P2Y12 Directly Associates with PAR4 but Not PAR1.

To determine whether the agonist-dependent association of P2Y12 with PAR4 is specific, we compared the interaction of P2Y12 with PAR4 and its ability to associate with PAR1. Comparative saturation BRET assays demonstrate that the BRET50 for PAR4-P2Y12 interaction is 3.1 ± 0.4; however, PAR1-YFP did not demonstrate any detectable saturable BRET with Rluc-P2Y12 and did not differ significantly from BRET with YFP vector control, indicating that PAR1 and P2Y12 do not interact using this system (Fig. 2A).
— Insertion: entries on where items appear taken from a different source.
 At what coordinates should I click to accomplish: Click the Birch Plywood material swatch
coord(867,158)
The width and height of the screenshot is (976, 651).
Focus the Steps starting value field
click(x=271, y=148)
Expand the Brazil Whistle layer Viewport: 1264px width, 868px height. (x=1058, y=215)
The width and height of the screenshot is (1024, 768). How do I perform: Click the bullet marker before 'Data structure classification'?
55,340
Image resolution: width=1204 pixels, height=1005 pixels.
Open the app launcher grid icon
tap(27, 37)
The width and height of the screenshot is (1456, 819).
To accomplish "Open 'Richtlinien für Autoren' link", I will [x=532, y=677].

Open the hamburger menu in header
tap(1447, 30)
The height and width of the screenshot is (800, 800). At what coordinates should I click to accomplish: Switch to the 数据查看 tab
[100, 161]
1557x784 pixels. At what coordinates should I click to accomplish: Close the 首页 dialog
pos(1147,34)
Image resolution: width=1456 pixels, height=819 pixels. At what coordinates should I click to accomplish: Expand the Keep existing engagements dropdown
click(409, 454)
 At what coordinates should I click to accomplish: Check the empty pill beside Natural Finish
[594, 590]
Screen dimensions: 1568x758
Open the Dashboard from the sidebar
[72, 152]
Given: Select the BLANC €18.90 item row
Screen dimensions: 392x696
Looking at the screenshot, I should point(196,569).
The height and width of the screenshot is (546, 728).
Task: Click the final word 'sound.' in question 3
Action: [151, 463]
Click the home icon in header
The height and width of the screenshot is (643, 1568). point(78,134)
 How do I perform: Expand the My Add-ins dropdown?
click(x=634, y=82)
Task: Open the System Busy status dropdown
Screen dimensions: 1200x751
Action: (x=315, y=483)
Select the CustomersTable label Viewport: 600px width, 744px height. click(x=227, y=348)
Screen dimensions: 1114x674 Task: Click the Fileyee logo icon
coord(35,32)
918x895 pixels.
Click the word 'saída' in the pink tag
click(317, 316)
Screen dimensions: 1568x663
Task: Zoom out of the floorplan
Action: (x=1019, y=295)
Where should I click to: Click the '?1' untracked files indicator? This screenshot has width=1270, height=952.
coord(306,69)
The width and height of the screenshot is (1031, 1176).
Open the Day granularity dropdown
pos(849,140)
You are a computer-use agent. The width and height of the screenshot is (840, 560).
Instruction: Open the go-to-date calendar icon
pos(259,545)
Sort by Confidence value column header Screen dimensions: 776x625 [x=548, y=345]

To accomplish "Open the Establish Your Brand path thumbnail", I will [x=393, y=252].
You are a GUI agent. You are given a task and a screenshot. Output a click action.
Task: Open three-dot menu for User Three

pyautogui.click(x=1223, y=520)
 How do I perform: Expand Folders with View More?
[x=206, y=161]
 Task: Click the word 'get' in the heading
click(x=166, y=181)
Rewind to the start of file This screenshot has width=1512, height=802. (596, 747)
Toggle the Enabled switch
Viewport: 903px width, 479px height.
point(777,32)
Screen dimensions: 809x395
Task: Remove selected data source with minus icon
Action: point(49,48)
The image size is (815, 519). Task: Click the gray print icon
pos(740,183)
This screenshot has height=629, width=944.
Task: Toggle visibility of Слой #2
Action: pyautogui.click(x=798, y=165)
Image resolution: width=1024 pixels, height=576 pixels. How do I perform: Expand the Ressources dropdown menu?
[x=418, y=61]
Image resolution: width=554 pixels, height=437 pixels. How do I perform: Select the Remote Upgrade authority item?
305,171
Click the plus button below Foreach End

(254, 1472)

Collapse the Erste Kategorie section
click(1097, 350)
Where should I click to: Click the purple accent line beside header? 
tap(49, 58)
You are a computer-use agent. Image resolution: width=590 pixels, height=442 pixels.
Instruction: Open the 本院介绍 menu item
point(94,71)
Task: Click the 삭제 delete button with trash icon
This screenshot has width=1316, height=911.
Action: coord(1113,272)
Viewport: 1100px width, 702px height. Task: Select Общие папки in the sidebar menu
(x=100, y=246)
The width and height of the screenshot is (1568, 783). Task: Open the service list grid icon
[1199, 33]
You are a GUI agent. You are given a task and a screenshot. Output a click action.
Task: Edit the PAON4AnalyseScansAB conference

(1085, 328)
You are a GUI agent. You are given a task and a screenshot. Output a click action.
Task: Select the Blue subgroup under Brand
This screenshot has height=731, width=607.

To confirm the relative affinity of PAR4 versus PAR1 for interaction with P2Y12, we compared the ability of untagged PAR4 or PAR1 to compete with the BRET interaction of PAR4-YFP and Rluc-P2Y12. Untagged PAR4 reduced BRET between PAR4-YFP and Rluc-P2Y12 in a dose-dependent fashion to a maximal reduction of 61%; however, untagged PAR1 was unable to compete with the PAR4-P2Y12 interaction at even the highest expression level tested (Fig. 2B). These results suggest that PAR1 is unable to interact directly with P2Y12, at least not with an affinity that can compete for the interaction of PAR4 with P2Y12.

Fig. 2.

Fig. 2.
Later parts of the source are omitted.